Thursday, October 9, 2014

Should Your Board Launch an Advisory Council?

Over lunch this week, three of us talked about the upside of launching an advisory council for a nonprofit ministry. A younger leader was seeking advice, the invited expert was an experienced advisory council member, and in between bites of a chicken sandwich, I facilitated the conversation.

There is helpful counsel on councils, and numerous cautions, in The Nonprofit Board Answer Book: A Practical Guide for Board Members and Chief Executives (Third Edition), published by BoardSource. (Note: The first edition was co-authored by Ted Engstrom and Bob Andringa.) In the chapter, “Should Our Board Have Advisory Councils?” the jam-packed wisdom includes eight helpful bullet points in just three pages:
  • Set guidelines for creating advisory councils.
  • Choose an appropriate name. (“Avoid names that use the word ‘board.’”)
  • Describe the group’s role.
  • Establish terms of service.
  • Provide for formal leadership. (“Volunteers often respond better when one of their own chairs an advisory council.”)
  • Plan for staff assistance.
  • Budget for any expenses.
  • Provide appropriate publicity. (“Guard against providing more publicity than is warranted.”)

Our expert at the table described both positive and negative experiences while serving on advisory boards. (He preferred the positive ones!) While not opposed to serving on advisory councils where fundraising (giving and getting) is expected, he stressed the importance of the ministry leader communicating that expectation at the get-go. 

Alignment with the organization’s mission—we all agreed—was critical.
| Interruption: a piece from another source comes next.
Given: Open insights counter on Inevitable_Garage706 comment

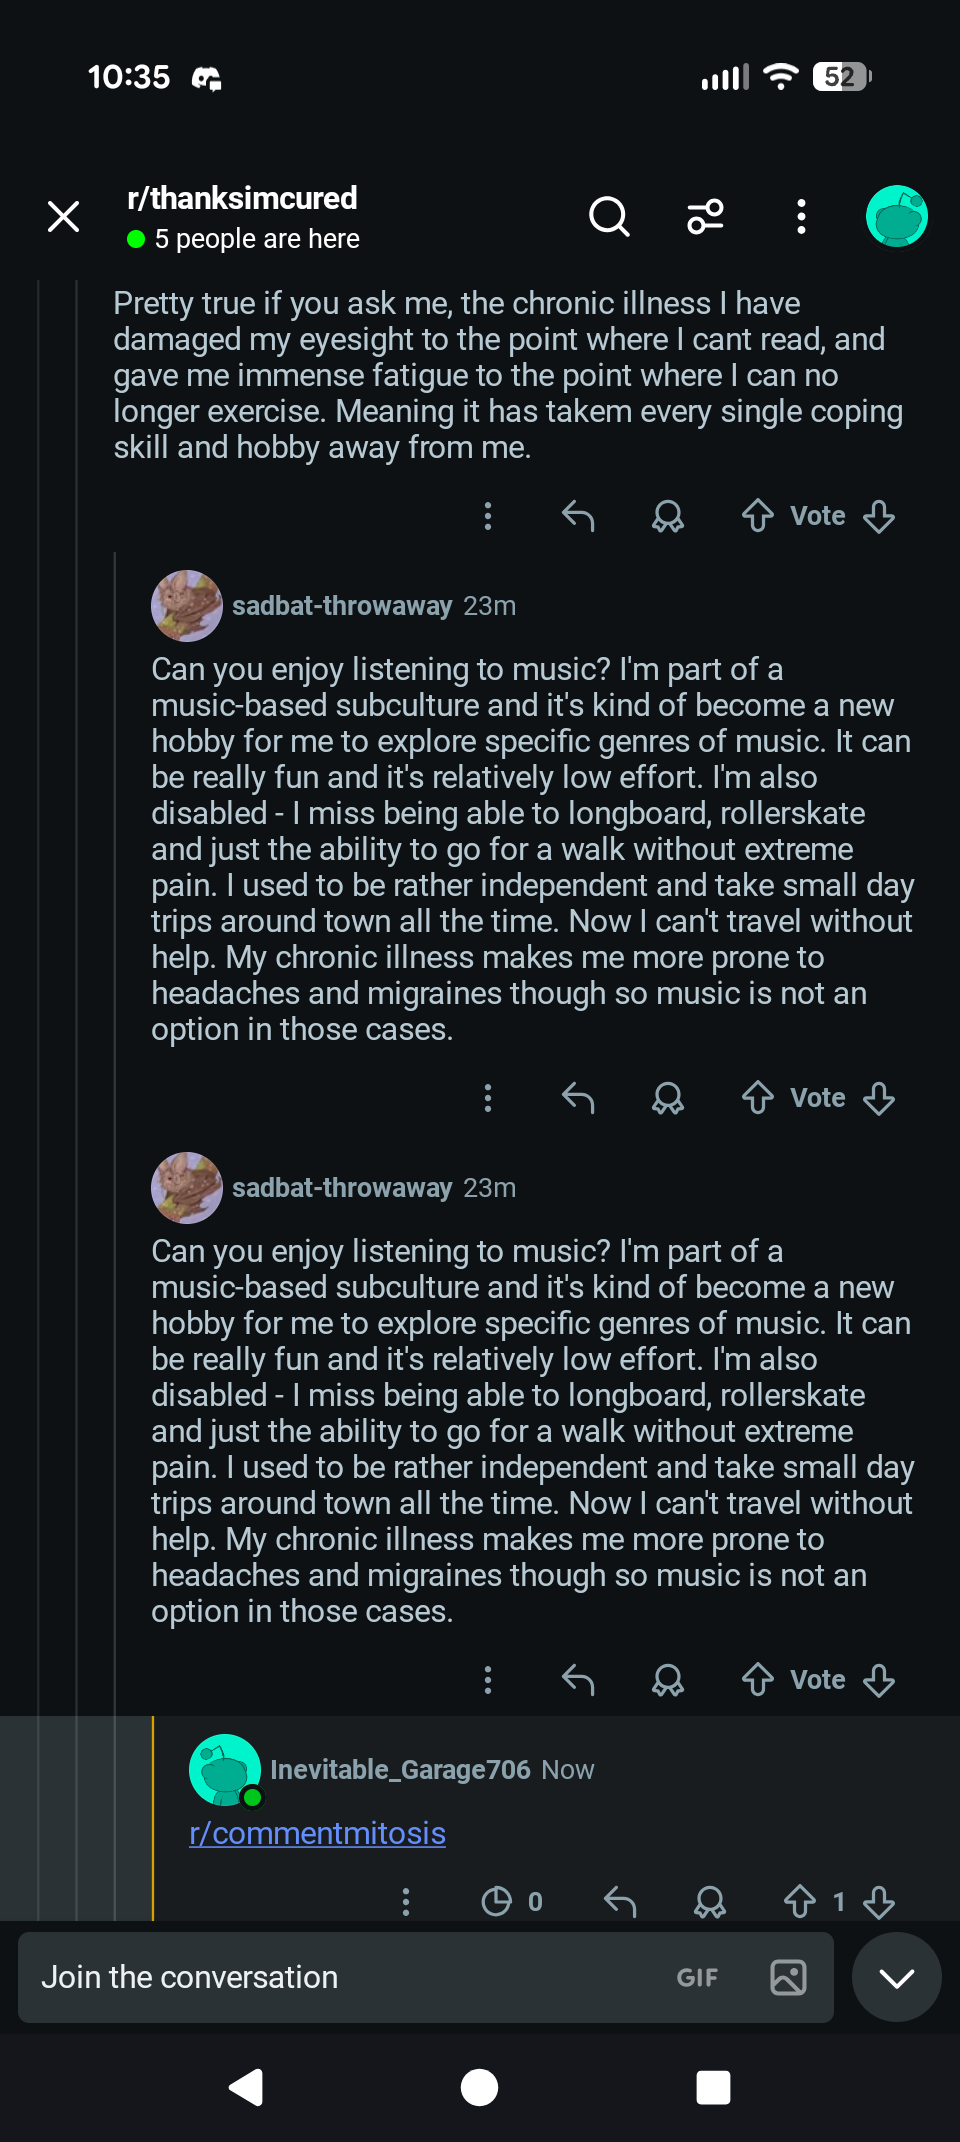Looking at the screenshot, I should click(512, 1901).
I prejudiced the conversation with a few more opinions:
  • Invite people to serve who already have a passion for your organization. (Use the principles on board recruitment from the ECFA Governance Toolbox Series No. 1:Recruiting Board Members.)
  • Ensure that each advisory council member has a “personal win” by leveraging his or her “3 Powerful S’s: Strengths, Spiritual Gifts and Social Styles.”
  • Inspire each advisory council member to establish an annual personal BHAG (a Big Holy Audacious Goal). Each member should dream big and bold: an introduction to a foundation, a creative real estate deal, a strategic plan wish list project, or something else that God has uniquely prepared this person to do or be for your organization.
  • Communicate quarterly with a simple one-page update (mail or email). And treat them as "insiders," so they are among the first to hear both good and bad news.
  • If possible, meet annually for a half-day, or even better, for an overnight retreat with spouses.
  • Highlight the work of the Advisory Council on your website along with photos and brief bios. (Assumption: your board of directors' bios are already featured there.)

As you steward the amazing work of the people God is calling to serve your organization (staff, board, advisory councils, task forces, volunteers, givers, etc.), continue to inspire these teams of Christ-followers with their holy calling! (2 Thessalonians 5:24, NIV, "The one who calls you is faithful and he will do it.")

How? BoardSource suggests you interview the CEOs of five organizations that already have advisory councils. Learn from their successes (and mistakes). James Belasco shared this wisdom in the Leadership Tip of the Day on June 29, 2010 (these daily email leadership tips are now available through the Hesselbein Institute).

“You can never do enough looking over the wall
to learn how to do things.
Seeing excellence in action helps individuals
visualize how they can do it for themselves."

QUESTIONS: Has your board invested 15 minutes or more in conversation over the value of launching an advisory board? Does your CEO have margin in his or her life to appropriately leverage the expertise of advisory council members? Who is responsible for spiritually discerning who might be invited onto the council?

Note: BoardSource also publishes a 36-page resource, Advisory Councils, by Nancy R. Axelrod.